Not because they don't work. Because nobody wants to use them.
They're too brittle. Too slow. Too cryptic. Or they require the person who built them to be in the room any time something breaks.
Here's what I've learned about building automation that actually survives contact with a real team.
Start With the Failure Mode
Before you write a single line of test code, ask: what's the most common reason automation projects fail at this company?
Brittle selectors? Flaky network calls? Tests that take 40 minutes to run so nobody runs them? A single framework author who left?
Your architecture should be designed around your specific failure mode, not around what looks good in a conference talk.
Make It Easy to Write Tests, Not Easy to Write Your Tests
The most common mistake I see is framework authors who write a beautiful abstraction layer that only they can work with intuitively.
Good frameworks optimize for the person who's never used it. The test should read like documentation, not implementation. A developer writing their first automated test in your framework shouldn't need to pair with you.

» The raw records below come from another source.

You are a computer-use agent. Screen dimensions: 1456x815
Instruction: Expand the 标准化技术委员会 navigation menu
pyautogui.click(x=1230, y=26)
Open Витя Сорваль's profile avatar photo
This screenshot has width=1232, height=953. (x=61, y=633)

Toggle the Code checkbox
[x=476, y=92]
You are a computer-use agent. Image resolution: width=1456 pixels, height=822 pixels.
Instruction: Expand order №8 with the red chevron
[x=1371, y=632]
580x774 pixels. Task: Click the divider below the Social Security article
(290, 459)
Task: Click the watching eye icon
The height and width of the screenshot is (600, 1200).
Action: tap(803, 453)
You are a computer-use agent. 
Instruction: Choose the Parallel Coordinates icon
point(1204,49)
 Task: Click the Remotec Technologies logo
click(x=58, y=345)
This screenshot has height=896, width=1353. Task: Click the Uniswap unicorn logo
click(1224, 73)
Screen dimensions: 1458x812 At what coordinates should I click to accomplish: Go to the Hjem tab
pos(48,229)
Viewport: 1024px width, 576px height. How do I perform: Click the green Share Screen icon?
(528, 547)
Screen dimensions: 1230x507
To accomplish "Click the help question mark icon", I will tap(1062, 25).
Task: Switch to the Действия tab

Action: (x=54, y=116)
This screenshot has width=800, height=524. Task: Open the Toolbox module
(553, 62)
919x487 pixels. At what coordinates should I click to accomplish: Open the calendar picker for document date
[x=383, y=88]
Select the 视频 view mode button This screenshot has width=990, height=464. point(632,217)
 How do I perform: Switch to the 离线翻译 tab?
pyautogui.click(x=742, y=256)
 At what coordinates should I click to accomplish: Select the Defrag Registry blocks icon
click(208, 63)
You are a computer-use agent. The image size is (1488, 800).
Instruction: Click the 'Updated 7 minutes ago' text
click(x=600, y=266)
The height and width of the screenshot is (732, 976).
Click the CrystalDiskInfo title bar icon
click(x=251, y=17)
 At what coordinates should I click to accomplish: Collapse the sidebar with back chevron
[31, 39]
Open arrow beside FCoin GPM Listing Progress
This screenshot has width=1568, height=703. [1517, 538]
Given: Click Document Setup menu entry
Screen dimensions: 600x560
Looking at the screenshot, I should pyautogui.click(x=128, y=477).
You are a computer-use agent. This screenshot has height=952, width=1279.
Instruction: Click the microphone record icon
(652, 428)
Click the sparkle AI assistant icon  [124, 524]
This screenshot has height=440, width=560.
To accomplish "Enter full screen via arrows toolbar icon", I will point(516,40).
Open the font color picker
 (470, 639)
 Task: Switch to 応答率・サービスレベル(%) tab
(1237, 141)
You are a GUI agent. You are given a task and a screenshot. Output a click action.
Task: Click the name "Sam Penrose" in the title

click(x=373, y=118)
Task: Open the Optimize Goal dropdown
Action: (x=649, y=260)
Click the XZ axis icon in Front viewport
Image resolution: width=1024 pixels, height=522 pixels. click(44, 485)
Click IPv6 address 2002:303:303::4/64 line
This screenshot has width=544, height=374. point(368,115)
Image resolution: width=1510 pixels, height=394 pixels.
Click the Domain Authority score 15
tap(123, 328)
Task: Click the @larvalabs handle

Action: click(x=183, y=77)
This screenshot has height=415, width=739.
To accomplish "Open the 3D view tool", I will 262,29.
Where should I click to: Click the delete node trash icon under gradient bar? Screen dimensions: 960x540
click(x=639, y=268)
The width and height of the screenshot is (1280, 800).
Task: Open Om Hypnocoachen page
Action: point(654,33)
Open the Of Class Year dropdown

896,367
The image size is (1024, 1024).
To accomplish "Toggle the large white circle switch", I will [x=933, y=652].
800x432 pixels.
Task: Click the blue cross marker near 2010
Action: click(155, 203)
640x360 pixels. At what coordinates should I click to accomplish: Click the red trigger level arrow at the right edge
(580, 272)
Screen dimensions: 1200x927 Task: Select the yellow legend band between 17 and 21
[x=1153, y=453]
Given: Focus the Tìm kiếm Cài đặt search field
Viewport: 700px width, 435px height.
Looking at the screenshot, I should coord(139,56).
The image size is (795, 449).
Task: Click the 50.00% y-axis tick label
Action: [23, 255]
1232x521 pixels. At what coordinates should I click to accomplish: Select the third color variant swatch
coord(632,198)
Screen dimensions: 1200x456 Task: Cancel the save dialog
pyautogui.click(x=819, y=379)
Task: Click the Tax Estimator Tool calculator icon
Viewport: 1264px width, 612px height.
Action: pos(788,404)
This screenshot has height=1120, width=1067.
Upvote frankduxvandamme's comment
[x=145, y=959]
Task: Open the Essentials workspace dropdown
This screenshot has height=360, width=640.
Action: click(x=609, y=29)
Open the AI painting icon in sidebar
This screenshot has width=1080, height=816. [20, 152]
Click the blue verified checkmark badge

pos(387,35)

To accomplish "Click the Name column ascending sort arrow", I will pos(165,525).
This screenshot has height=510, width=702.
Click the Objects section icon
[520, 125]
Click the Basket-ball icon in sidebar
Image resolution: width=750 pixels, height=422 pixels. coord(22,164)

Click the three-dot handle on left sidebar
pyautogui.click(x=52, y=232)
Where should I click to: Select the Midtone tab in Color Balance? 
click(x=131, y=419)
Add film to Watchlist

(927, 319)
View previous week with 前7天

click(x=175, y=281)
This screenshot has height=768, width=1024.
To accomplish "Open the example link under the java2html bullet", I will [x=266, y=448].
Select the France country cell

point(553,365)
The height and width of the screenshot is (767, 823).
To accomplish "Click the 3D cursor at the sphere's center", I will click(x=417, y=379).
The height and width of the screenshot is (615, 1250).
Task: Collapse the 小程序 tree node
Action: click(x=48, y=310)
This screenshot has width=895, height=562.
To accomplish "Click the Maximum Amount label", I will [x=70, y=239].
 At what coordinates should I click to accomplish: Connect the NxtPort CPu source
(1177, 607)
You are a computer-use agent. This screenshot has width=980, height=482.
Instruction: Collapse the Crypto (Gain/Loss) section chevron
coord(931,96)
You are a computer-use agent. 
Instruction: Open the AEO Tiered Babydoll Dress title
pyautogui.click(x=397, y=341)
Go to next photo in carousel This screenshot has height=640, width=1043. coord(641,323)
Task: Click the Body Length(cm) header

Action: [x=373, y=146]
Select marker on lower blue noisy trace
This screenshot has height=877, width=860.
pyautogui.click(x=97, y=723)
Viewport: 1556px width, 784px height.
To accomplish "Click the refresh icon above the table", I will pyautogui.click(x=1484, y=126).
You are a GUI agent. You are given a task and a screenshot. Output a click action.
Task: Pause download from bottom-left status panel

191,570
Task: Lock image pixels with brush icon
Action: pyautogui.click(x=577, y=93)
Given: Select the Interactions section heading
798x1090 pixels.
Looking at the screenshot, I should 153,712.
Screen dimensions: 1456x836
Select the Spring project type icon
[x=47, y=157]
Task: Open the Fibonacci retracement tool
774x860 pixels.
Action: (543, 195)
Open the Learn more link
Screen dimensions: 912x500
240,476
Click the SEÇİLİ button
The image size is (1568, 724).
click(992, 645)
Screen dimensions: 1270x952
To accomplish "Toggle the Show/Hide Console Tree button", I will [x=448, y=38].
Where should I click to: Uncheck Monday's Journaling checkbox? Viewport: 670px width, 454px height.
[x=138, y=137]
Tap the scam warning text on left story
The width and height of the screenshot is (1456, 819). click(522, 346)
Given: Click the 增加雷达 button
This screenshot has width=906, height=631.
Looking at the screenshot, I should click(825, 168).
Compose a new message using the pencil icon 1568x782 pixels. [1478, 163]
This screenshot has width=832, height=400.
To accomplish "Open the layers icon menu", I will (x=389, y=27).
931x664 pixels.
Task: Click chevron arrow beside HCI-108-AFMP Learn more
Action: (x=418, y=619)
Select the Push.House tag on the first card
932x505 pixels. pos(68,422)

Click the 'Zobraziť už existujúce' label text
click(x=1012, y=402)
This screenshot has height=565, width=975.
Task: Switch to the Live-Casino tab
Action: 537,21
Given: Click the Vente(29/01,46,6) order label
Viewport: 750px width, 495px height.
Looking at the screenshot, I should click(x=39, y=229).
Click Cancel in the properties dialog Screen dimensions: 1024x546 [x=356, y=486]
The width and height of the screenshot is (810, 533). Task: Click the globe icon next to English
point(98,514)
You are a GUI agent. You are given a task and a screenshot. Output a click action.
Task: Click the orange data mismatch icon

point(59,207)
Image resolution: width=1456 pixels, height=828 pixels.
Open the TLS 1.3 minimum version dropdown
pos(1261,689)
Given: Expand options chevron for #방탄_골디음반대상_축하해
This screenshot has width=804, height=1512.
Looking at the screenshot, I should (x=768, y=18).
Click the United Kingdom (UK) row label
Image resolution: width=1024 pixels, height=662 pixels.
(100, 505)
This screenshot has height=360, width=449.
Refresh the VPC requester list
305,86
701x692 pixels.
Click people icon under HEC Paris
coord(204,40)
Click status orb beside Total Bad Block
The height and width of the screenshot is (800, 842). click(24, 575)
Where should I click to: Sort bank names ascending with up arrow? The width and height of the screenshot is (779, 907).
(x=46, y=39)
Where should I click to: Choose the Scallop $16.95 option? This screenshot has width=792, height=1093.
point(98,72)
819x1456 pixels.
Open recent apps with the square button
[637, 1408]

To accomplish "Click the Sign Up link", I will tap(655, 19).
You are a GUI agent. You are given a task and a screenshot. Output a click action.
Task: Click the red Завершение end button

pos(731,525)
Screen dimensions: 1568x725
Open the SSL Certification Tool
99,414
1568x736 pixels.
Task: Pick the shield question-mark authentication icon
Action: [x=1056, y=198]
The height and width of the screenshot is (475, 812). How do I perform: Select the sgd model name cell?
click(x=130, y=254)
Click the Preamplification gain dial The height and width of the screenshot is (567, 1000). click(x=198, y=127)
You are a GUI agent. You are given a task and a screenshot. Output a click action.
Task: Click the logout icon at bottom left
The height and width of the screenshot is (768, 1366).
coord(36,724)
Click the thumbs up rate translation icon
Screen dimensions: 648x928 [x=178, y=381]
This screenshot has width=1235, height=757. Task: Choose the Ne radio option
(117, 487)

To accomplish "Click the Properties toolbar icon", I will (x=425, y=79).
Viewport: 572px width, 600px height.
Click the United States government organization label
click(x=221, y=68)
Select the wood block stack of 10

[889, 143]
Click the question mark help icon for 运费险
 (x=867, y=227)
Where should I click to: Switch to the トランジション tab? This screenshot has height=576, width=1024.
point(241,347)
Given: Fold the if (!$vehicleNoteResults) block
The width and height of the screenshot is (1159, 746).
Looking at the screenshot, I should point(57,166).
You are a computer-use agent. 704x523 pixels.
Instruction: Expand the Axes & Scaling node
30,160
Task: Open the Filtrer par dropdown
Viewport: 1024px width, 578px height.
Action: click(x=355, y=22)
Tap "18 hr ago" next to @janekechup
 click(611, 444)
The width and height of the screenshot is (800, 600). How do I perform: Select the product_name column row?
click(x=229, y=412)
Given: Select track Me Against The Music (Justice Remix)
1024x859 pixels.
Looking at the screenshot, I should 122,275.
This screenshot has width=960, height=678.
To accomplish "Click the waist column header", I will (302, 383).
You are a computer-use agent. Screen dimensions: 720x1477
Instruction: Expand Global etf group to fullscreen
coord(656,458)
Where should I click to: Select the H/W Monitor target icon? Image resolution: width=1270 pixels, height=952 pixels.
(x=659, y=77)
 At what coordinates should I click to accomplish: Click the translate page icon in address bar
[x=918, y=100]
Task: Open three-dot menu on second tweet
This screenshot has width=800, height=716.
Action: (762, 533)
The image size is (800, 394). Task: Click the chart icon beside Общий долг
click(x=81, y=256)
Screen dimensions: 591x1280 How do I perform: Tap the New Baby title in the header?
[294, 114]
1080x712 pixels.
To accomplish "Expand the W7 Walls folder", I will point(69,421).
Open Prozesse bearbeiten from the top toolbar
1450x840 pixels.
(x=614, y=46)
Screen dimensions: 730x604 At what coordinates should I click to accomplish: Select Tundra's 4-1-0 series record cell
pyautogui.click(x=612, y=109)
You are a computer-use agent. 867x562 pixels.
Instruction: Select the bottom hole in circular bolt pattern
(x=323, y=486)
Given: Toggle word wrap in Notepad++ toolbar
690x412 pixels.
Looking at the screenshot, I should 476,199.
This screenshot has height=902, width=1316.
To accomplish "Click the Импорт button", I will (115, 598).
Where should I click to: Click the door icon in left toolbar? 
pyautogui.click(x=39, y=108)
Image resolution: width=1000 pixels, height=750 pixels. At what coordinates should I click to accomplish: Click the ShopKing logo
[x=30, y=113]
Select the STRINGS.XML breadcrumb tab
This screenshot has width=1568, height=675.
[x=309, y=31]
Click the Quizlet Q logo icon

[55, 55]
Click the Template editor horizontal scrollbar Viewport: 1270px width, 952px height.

// Opaque — what is step() doing internally?
await step("login flow");
// Clear — anyone can read this
await page.goto("/login");
await page.fill("[data-testid=email]", user.email);
await page.fill("[data-testid=password]", user.password);
await page.click("[data-testid=submit]");
await expect(page).toHaveURL("/dashboard");
The second version is more verbose. It's also more maintainable, more debuggable, and understandable to a developer looking at a CI failure at 10pm.
Fast Feedback Is Non-Negotiable
If your test suite takes more than 15 minutes to run, developers will stop running it before pushing. And if they stop running it locally, your CI will be the only thing catching bugs — and only after the commit.
Parallelize early. Use tags to run subsets. Invest in fast selectors. Delete tests that test implementation details instead of behavior.
A 5-minute suite that runs 200 meaningful tests is worth more than a 45-minute suite that runs 800 redundant ones.
Document the "Why" Next to the Code
When a test fails 6 months after you wrote it, you need to know why it exists, not just what it's testing.
// IMPORTANT: This test validates the race condition found in GH-1234.
// The 500ms delay is intentional — remove it and the test becomes meaningless.
await page.waitForTimeout(500);
That comment has saved hours of debugging time. It'll save more. Write it.
The Real Metric
The metric that matters isn't test count or coverage percentage. It's: did the team catch a production bug with automation before it shipped?
Track that number. Celebrate it. Make it visible.
When the team sees that the framework caught three regressions last sprint, they start treating it like infrastructure instead of a chore.
That's when you know it'll survive.